(Data extracted from a collection)
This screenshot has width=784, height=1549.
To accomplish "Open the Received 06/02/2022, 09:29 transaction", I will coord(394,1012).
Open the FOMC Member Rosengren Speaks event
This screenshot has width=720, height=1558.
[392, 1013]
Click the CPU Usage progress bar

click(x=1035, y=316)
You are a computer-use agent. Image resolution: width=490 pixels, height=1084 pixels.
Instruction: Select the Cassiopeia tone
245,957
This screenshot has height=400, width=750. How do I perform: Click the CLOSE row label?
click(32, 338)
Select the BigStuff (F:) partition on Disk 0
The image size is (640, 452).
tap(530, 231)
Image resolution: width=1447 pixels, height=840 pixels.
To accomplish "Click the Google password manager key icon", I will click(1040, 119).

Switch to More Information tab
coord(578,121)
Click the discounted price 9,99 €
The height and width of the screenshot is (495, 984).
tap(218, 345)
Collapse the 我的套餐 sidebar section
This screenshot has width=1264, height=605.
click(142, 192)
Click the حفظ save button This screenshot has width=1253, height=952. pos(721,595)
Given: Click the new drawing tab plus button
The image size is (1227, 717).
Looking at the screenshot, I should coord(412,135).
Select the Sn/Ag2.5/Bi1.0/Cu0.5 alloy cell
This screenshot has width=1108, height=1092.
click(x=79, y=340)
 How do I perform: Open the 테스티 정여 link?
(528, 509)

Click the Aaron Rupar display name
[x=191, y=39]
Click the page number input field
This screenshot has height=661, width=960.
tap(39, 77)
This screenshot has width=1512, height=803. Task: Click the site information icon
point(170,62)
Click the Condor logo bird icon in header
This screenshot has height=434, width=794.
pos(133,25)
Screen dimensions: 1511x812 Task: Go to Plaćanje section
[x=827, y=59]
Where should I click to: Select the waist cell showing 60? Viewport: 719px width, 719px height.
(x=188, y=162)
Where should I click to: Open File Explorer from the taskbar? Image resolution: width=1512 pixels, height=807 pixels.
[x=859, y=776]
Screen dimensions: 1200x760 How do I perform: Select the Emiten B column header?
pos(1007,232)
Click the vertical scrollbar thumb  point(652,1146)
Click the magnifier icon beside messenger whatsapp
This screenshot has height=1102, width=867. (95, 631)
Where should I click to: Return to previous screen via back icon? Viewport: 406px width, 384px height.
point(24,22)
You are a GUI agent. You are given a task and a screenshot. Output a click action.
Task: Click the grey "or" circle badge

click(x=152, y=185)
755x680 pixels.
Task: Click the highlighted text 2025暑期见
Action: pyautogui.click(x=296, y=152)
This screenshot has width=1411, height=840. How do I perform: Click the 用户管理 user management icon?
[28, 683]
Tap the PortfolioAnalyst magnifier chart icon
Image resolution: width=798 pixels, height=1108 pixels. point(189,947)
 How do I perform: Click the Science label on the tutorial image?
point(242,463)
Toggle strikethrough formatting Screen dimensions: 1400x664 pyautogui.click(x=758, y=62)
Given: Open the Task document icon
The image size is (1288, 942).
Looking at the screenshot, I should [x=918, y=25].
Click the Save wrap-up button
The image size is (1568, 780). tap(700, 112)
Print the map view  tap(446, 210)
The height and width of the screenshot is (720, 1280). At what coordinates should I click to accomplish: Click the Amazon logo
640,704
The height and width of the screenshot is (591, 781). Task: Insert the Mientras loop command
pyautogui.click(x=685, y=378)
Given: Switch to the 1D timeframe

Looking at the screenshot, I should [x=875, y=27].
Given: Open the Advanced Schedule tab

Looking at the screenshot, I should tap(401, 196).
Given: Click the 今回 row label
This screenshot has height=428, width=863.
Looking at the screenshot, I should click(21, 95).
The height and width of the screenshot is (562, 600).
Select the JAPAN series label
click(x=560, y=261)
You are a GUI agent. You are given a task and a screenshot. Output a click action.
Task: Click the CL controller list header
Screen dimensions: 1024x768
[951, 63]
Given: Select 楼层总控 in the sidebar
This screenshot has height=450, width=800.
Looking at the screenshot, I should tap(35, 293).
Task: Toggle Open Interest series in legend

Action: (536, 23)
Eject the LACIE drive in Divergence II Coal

YOUR OBJECTIVE: Output each record exactly, leaving nothing out.

PROBLEM SOLUTION:
This screenshot has width=784, height=1549.
To accomplish "Open the Received 06/02/2022, 09:29 transaction", I will coord(394,1012).
Open the FOMC Member Rosengren Speaks event
This screenshot has width=720, height=1558.
[392, 1013]
Click the CPU Usage progress bar

click(x=1035, y=316)
You are a computer-use agent. Image resolution: width=490 pixels, height=1084 pixels.
Instruction: Select the Cassiopeia tone
245,957
This screenshot has height=400, width=750. How do I perform: Click the CLOSE row label?
click(32, 338)
Select the BigStuff (F:) partition on Disk 0
The image size is (640, 452).
tap(530, 231)
Image resolution: width=1447 pixels, height=840 pixels.
To accomplish "Click the Google password manager key icon", I will click(1040, 119).

Switch to More Information tab
coord(578,121)
Click the discounted price 9,99 €
The height and width of the screenshot is (495, 984).
tap(218, 345)
Collapse the 我的套餐 sidebar section
This screenshot has width=1264, height=605.
click(142, 192)
Click the حفظ save button This screenshot has width=1253, height=952. pos(721,595)
Given: Click the new drawing tab plus button
The image size is (1227, 717).
Looking at the screenshot, I should coord(412,135).
Select the Sn/Ag2.5/Bi1.0/Cu0.5 alloy cell
This screenshot has width=1108, height=1092.
click(x=79, y=340)
 How do I perform: Open the 테스티 정여 link?
(528, 509)

Click the Aaron Rupar display name
[x=191, y=39]
Click the page number input field
This screenshot has height=661, width=960.
tap(39, 77)
This screenshot has width=1512, height=803. Task: Click the site information icon
point(170,62)
Click the Condor logo bird icon in header
This screenshot has height=434, width=794.
pos(133,25)
Screen dimensions: 1511x812 Task: Go to Plaćanje section
[x=827, y=59]
Where should I click to: Select the waist cell showing 60? Viewport: 719px width, 719px height.
(x=188, y=162)
Where should I click to: Open File Explorer from the taskbar? Image resolution: width=1512 pixels, height=807 pixels.
[x=859, y=776]
Screen dimensions: 1200x760 How do I perform: Select the Emiten B column header?
pos(1007,232)
Click the vertical scrollbar thumb  point(652,1146)
Click the magnifier icon beside messenger whatsapp
This screenshot has height=1102, width=867. (95, 631)
Where should I click to: Return to previous screen via back icon? Viewport: 406px width, 384px height.
point(24,22)
You are a GUI agent. You are given a task and a screenshot. Output a click action.
Task: Click the grey "or" circle badge

click(x=152, y=185)
755x680 pixels.
Task: Click the highlighted text 2025暑期见
Action: pyautogui.click(x=296, y=152)
This screenshot has width=1411, height=840. How do I perform: Click the 用户管理 user management icon?
[28, 683]
Tap the PortfolioAnalyst magnifier chart icon
Image resolution: width=798 pixels, height=1108 pixels. point(189,947)
 How do I perform: Click the Science label on the tutorial image?
point(242,463)
Toggle strikethrough formatting Screen dimensions: 1400x664 pyautogui.click(x=758, y=62)
Given: Open the Task document icon
The image size is (1288, 942).
Looking at the screenshot, I should [x=918, y=25].
Click the Save wrap-up button
The image size is (1568, 780). tap(700, 112)
Print the map view  tap(446, 210)
The height and width of the screenshot is (720, 1280). At what coordinates should I click to accomplish: Click the Amazon logo
640,704
The height and width of the screenshot is (591, 781). Task: Insert the Mientras loop command
pyautogui.click(x=685, y=378)
Given: Switch to the 1D timeframe

Looking at the screenshot, I should [x=875, y=27].
Given: Open the Advanced Schedule tab

Looking at the screenshot, I should tap(401, 196).
Given: Click the 今回 row label
This screenshot has height=428, width=863.
Looking at the screenshot, I should click(21, 95).
The height and width of the screenshot is (562, 600).
Select the JAPAN series label
click(x=560, y=261)
You are a GUI agent. You are given a task and a screenshot. Output a click action.
Task: Click the CL controller list header
Screen dimensions: 1024x768
[951, 63]
Given: Select 楼层总控 in the sidebar
This screenshot has height=450, width=800.
Looking at the screenshot, I should tap(35, 293).
Task: Toggle Open Interest series in legend

Action: (536, 23)
Eject the LACIE drive in Divergence II Coal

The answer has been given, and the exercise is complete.